# [I tuoi compiti]
(a) Rispondi a queste domande sul testo sugli stereotipi:
(i) In che cosa si trasforma un pregiudizio radicato che non viene corretto già in età infantile?
(ii) Per quale motivo nel titolo del paragrafo è stata inserita la parola "ritorno"?
(iii) Oltre che dalle condotte esplicite dei più grandi, da che cosa traggono spunto i più piccoli?
(b) Estendi il testo sugli stereotipi nei bambini, scrivendo il seguito a partire dopo la sua ultima frase.

# [Testo fornito]
────────────────────
Un pregiudizio radicato, non sottoposto a revisione critica e a correzione già in età infantile e perciò potenzialmente permanente, si trasforma in stereotipo: da valutazione che precede l’esperienza e la distorce, dunque, diventa un modello fisso attraverso cui la realtà viene osservata, filtrata e concepita al di là di ogni ragionevole dubbio e di ogni evidenza. Lo stereotipo assegna al “tutto” le chiavi di lettura della “parte” e viceversa: ragionando per stereotipi culturali, ad esempio, a un gruppo di persone si attribuiscono caratteristiche proprie di uno degli individui che lo compongono. Stesso discorso vale quando al singolo si assegnano caratteristiche ritenute proprie del gruppo cui appartiene o della maggior parte degli individui che lo compongono. Processare la realtà per stereotipi significa instaurarvi un rapporto privo di contatto diretto e mediare la conoscenza dell’altro con proiezioni ed elaborazioni mentali talvolta disancorate dalla verità. Significa iniettare nelle relazioni interpersonali una soggettiva interpretazione degli altri, che diventa pericolosa quanto refrattaria alla rimodulazione perché lontana da una interazione concreta. La realtà di oggi, però, dimostra come le classi multiculturali – sempre più diffuse anche in Italia – siano una preziosa risorsa per rafforzare il concetto di integrazione.
Abbiamo intitolato questo paragrafo inserendo la parola “ritorno” perché, se tempestiva e mirata, l’azione educativa contro pregiudizi e stereotipi li rende condizione reversibile e quindi innocua per lo sviluppo psicosociale del bambino. Essi non sono innati ma fioriscono, si nutrono e crescono nelle trame delle influenze familiari, storiche, ambientali e didattiche in cui non si sono attivate le dinamiche di formazione e correzione utili ad arginare lo spettro del giudizio che precede l’esperienza.
Per questo, spiegare ai bambini l’importanza della multiculturalità attraverso l’esperienza, partendo dalle mura domestiche fino a quelle scolastiche, consente di limare e neutralizzare le insidie di false immagini della realtà che rischiano di sedimentarsi e costituire una lente distorta con cui guardare il mondo. Non si tratta soltanto di parlare ai propri bimbi. Attenzione, infatti, anche alle forme di comunicazione non verbale che si innestano nella galassia degli adulti e in famiglia: i più piccoli, infatti, traggono spunto non solo dalle condotte esplicite dei più grandi ma anche da una serie di messaggi impliciti che fanno da veicolo per l’analisi dell’altro da sé.
────────────────────
# [Dati forniti]
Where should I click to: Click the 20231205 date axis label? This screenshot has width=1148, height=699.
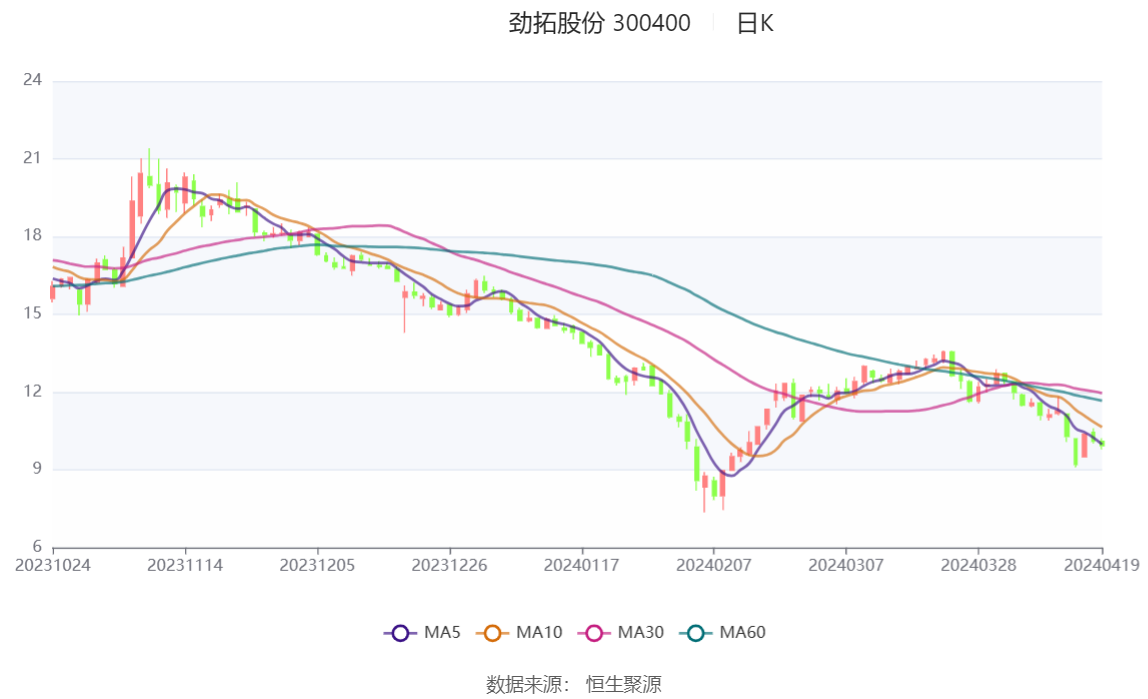point(318,565)

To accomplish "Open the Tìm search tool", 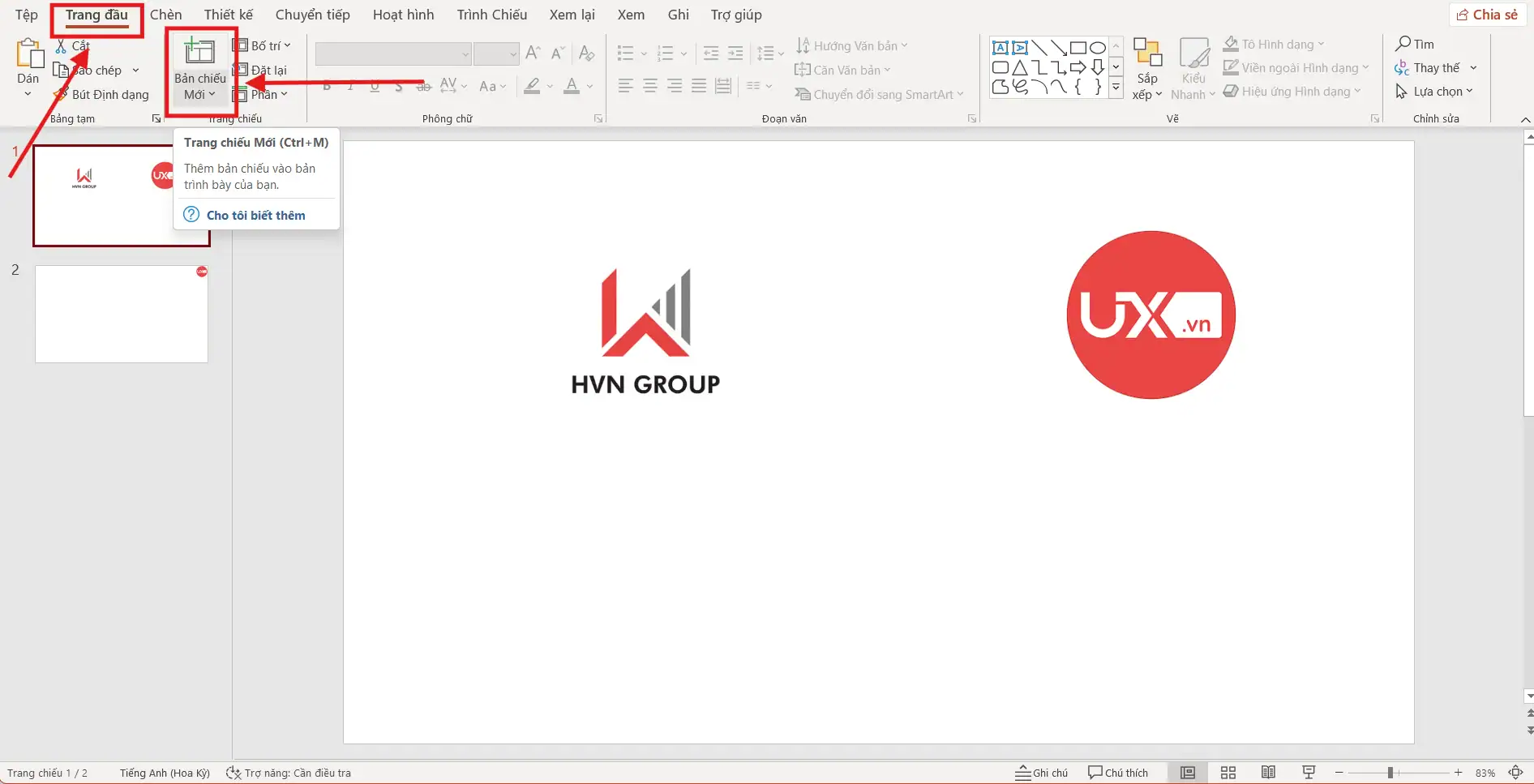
────────────────────
# [Risposte]
(a)
(i) In stereotipo.
(ii) Perché, se tempestiva e mirata, l'azione educativa contro pregiudizi e stereotipi li rende una condizione reversibile e quindi innocua per lo sviluppo psicosociale del bambino.
(iii) Da una serie di messaggi impliciti che fanno da veicolo per l'analisi dell'altro da sé.

(b)
Uno dei metodi migliori è l’apprendimento condiviso, in cui i bambini siano coinvolti in attività didattiche e ludiche che aprano a uno spazio inclusivo e non discriminante che punta al ruolo determinante del singolo all’interno del gruppo. Fare leva sui tratti che li accomunano è sicuramente una delle strategie di punta verso l’inclusione, e la dimensione del gioco e della creatività è fondamentale per avvicinarli a un contesto di contatto sempre più profondo e costruttivo con altre culture.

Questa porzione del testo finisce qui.